WORK TO COMPLETE: In the data that follows, find the line with "Task: Tap the 6,660.24 USD amount"; transcribe it, every later line up to the one with "Place cursor on the else keyword", and that line as well, exactly and with no others.

Records from a data source:

# # # # # # #

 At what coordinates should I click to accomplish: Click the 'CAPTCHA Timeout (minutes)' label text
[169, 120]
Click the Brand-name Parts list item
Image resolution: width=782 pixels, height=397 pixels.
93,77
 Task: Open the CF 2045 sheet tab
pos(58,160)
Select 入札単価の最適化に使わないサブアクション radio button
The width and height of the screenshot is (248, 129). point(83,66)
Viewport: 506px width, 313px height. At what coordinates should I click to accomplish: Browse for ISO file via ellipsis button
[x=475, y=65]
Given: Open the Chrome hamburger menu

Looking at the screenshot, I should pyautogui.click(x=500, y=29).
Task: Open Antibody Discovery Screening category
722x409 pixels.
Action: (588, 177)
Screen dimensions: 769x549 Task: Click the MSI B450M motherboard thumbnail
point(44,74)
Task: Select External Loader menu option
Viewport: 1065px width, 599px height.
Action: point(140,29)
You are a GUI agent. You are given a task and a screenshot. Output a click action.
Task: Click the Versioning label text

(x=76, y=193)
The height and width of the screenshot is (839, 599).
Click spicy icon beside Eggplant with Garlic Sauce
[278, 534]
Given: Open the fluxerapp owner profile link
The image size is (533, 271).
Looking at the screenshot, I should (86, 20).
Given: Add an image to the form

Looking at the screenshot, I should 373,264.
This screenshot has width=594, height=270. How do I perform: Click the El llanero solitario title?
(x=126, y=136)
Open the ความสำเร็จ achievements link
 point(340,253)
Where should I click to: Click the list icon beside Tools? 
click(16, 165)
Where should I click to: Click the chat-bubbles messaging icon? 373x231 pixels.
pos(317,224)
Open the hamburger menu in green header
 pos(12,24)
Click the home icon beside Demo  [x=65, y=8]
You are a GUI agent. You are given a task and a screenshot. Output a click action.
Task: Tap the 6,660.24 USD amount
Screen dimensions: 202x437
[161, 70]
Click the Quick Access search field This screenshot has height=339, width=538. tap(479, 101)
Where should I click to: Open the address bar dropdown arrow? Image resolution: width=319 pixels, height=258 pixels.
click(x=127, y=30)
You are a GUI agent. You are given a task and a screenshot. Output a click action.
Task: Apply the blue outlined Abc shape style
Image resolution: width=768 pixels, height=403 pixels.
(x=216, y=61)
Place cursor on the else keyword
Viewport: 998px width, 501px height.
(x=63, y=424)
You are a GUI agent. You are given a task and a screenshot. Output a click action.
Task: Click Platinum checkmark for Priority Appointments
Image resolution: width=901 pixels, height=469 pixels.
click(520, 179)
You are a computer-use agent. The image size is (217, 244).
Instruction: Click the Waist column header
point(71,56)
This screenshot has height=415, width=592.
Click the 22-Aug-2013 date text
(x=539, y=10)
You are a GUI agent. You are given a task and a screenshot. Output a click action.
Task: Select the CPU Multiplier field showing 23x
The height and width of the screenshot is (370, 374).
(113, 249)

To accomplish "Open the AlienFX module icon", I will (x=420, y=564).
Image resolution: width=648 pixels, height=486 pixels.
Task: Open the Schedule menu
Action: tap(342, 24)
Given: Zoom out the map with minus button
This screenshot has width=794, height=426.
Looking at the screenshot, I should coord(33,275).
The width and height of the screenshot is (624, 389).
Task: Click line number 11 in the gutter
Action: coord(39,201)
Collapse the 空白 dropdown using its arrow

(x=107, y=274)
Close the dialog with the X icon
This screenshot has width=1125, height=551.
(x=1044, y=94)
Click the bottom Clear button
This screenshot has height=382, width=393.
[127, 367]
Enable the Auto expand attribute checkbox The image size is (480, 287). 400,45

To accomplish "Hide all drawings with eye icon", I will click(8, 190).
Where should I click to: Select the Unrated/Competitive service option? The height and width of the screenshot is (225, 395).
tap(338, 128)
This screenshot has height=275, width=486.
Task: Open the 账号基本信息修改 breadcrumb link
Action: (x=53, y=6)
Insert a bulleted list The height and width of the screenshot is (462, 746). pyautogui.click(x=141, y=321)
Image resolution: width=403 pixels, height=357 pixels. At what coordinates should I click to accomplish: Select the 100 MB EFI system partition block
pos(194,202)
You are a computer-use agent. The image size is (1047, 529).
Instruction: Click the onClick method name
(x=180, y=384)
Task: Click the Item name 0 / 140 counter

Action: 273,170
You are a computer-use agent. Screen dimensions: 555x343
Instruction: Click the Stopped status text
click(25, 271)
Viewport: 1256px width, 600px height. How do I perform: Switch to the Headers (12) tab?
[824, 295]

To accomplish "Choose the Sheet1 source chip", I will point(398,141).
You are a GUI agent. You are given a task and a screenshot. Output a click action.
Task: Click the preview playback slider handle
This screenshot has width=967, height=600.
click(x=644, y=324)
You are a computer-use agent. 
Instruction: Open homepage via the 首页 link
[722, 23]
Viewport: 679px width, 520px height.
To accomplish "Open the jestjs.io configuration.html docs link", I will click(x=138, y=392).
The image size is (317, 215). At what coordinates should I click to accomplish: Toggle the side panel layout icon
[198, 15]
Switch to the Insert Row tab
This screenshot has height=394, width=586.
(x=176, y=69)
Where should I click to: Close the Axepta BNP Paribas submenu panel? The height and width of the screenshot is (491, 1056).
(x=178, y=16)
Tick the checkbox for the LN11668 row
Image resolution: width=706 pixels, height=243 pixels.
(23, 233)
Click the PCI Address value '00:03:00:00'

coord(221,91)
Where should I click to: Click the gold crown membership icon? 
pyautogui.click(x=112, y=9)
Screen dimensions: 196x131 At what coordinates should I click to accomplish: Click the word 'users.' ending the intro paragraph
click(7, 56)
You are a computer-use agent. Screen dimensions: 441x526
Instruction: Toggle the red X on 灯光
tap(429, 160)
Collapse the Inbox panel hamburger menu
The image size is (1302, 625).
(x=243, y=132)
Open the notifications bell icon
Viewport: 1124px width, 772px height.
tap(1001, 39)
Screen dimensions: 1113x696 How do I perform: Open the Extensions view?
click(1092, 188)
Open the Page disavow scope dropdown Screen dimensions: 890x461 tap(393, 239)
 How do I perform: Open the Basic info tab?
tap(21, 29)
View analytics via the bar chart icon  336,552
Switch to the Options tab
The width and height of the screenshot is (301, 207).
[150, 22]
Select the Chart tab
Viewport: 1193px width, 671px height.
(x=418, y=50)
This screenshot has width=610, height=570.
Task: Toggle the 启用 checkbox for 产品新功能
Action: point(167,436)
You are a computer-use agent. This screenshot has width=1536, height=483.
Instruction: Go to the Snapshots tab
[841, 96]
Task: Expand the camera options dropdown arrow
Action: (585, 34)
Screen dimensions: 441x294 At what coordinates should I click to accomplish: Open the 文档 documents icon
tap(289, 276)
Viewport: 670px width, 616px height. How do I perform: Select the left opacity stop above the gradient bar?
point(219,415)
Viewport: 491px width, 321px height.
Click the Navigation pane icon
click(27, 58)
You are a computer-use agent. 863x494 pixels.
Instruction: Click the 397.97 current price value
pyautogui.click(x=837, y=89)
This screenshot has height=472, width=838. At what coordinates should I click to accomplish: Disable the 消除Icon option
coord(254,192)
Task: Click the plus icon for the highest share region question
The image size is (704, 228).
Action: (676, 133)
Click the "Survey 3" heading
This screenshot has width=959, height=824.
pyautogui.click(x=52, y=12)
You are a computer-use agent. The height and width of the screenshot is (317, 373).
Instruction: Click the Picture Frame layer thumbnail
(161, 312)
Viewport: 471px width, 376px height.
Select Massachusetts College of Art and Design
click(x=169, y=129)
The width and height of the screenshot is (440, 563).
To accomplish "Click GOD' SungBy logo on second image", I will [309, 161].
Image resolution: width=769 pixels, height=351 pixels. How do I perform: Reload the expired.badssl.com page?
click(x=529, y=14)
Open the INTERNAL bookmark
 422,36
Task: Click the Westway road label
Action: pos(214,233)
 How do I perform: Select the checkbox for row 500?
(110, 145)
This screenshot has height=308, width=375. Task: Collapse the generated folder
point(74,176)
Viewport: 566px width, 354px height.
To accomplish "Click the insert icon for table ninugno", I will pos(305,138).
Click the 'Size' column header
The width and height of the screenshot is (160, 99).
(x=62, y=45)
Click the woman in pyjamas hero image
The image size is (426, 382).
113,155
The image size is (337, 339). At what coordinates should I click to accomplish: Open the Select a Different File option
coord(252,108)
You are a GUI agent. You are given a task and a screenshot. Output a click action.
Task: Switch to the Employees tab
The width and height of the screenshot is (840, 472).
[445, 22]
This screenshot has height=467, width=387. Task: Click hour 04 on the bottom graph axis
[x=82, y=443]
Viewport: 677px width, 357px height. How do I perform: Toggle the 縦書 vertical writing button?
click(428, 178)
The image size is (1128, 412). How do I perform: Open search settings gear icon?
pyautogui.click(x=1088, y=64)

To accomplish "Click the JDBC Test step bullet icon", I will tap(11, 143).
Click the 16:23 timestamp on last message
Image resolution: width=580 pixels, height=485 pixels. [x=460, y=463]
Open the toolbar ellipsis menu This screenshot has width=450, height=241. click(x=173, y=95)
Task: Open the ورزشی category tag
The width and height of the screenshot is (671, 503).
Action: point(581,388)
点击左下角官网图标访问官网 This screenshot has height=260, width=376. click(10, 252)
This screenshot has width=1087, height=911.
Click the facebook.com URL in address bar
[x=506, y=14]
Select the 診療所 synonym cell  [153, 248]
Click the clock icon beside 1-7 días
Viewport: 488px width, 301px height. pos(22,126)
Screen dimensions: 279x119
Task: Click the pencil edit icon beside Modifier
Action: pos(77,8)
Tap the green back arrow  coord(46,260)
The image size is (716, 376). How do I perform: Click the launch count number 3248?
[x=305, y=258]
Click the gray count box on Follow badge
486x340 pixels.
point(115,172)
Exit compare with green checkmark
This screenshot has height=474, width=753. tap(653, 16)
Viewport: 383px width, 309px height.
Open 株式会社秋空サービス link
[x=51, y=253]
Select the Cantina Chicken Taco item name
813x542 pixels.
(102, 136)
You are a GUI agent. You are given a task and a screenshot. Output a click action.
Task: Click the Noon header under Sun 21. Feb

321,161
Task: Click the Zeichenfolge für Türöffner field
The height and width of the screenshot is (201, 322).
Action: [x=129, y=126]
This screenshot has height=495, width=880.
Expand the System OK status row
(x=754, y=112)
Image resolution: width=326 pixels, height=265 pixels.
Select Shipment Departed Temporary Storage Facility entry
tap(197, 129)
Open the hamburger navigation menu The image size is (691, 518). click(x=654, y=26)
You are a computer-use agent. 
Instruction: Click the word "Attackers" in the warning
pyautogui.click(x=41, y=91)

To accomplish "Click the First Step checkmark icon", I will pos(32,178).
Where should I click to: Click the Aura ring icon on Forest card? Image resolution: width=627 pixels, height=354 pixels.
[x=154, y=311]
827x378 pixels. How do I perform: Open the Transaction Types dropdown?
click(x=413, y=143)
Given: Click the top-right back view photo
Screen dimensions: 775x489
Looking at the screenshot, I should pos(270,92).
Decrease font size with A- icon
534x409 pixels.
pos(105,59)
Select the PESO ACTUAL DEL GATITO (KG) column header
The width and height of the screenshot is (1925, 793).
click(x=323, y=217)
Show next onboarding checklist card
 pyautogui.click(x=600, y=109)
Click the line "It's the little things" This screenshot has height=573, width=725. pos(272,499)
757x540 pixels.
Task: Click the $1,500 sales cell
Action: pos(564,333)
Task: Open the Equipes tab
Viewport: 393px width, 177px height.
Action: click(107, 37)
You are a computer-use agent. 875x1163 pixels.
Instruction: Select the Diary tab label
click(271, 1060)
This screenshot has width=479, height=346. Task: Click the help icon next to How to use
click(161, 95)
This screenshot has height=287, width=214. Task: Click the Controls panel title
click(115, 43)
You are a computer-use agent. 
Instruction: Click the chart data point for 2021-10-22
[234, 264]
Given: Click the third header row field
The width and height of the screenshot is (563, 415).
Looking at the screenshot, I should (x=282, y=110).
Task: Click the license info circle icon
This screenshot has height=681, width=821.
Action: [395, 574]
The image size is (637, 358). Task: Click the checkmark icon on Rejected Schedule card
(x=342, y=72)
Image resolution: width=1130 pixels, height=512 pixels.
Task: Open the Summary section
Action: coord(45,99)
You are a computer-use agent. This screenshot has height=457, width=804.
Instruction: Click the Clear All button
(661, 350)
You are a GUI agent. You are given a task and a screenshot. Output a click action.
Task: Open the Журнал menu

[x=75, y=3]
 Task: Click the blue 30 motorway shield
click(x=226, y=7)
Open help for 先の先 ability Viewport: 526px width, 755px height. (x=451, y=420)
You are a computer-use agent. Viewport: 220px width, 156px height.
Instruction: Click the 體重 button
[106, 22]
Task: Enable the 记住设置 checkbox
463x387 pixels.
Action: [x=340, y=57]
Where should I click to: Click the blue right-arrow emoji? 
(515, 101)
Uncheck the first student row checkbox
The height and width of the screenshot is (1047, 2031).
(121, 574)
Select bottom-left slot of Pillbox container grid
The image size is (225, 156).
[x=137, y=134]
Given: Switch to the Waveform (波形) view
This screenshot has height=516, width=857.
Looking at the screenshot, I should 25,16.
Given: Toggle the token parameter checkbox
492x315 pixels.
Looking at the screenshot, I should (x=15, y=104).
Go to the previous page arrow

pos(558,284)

# # # # # # #

ANSWER FOR THIS EXERCISE:
Task: Tap the 6,660.24 USD amount
Screen dimensions: 202x437
[161, 70]
Click the Quick Access search field This screenshot has height=339, width=538. tap(479, 101)
Where should I click to: Open the address bar dropdown arrow? Image resolution: width=319 pixels, height=258 pixels.
click(x=127, y=30)
You are a GUI agent. You are given a task and a screenshot. Output a click action.
Task: Apply the blue outlined Abc shape style
Image resolution: width=768 pixels, height=403 pixels.
(x=216, y=61)
Place cursor on the else keyword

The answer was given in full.